Engineering Graduate Studies - Finding a Supervisor

Finding a Supervisor 

Students in a research-based master’s or doctoral program will work with a faculty supervisor throughout their degree. Your relationship with your supervisor is a key part of your experience and success. Investing time and effort into your search and connecting with potential supervisors prior to applying will allow you a strong start.

Below are some resources to help you learn more about finding the right supervisor for your graduate program. The videos below offer recommendations for researching, contacting and selecting a supervisor. We also asked some of our professors and current graduate students to provide advice on contacting faculty members - scroll down to see what they had to say.

Although you do not need a supervisor to apply to a research-based program (MASc or PhD), you do need a supervisor to receive an offer of admission. Course based programs (MEng/MMSC/MBET) do not require a supervisor. Despite being a research program, the MArch does not require a supervisor before an offer of admission can be made.


Advice for contacting a prospective supervisor

Do your research

Explore the program to which you're applying and demonstrate your knowledge. Research and form an opinion on the published journal articles and current research the faculty member of interest is working on.  Identify why the faculty member and the area of research is a good fit for you, why you would choose this program or research area over others, and how your experience would be an asset to the research group. 

Know who you're writing to

Visit professor profiles to learn more about potential supervisors. Visit the Waterloo Enginering Research Experts page to search for faculty by name or research topic.  These profiles are a great starting point as they include research overviews, video highlights and listings of publications. While reviewing, think about how their area of focus and research methods align with your own interests, skills and aspirations.
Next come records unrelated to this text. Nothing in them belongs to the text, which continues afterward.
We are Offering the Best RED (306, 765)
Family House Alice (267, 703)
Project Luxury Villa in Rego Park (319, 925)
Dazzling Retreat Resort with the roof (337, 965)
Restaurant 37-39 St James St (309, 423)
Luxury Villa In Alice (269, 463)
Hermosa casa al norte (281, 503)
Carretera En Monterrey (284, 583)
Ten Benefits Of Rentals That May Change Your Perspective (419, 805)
Don't send a generic email

While email is the most common way to introduce yourself to a prospective supervisor, there's nothing less authentic than an email that's copied and pasted with a new name dropped in. Seeing a generic email may prompt a faculty member to skip to their next email before even finishing your opening sentence. Use the information you've learned about your potential supervisor and their research to make your email specific to them.
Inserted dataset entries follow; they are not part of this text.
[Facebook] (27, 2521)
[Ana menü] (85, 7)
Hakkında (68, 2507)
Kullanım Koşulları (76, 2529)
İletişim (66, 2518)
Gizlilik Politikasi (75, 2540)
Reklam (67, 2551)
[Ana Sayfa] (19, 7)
Explain why you're a good fit

Articulate your background and research interests and how they align with those of your potential supervisor. Ask yourself, will the faculty member see you as a strong teammate who can also assist them with their research? Providing a CV is helpful.

Be mindfind of their time

Open the door to further discussion about possible supervision over email. Once a connection is established, arrange to meet by phone, online or in person (if safe to do so).

Be succinct

Ensure the information you include is useful, clear and concise. Make it easy for your reader to find the information they are interested in. You want to catch their attention in the opening paragraph, considier how you can make yourself stand out. In this context, less is more. 

First impressions matter

It is important that your correspondence is professional and clear. It is recommened that you ask a colleague to review for grammar and spelling.

Be patient

Graduate programs at UWaterloo are competitive and our Faculty can receive dozens of queries from students like you each week and may not always have time to respond. One follow up e-mail may be appropriate, but after that it's best to research and select another professor you would like to contact.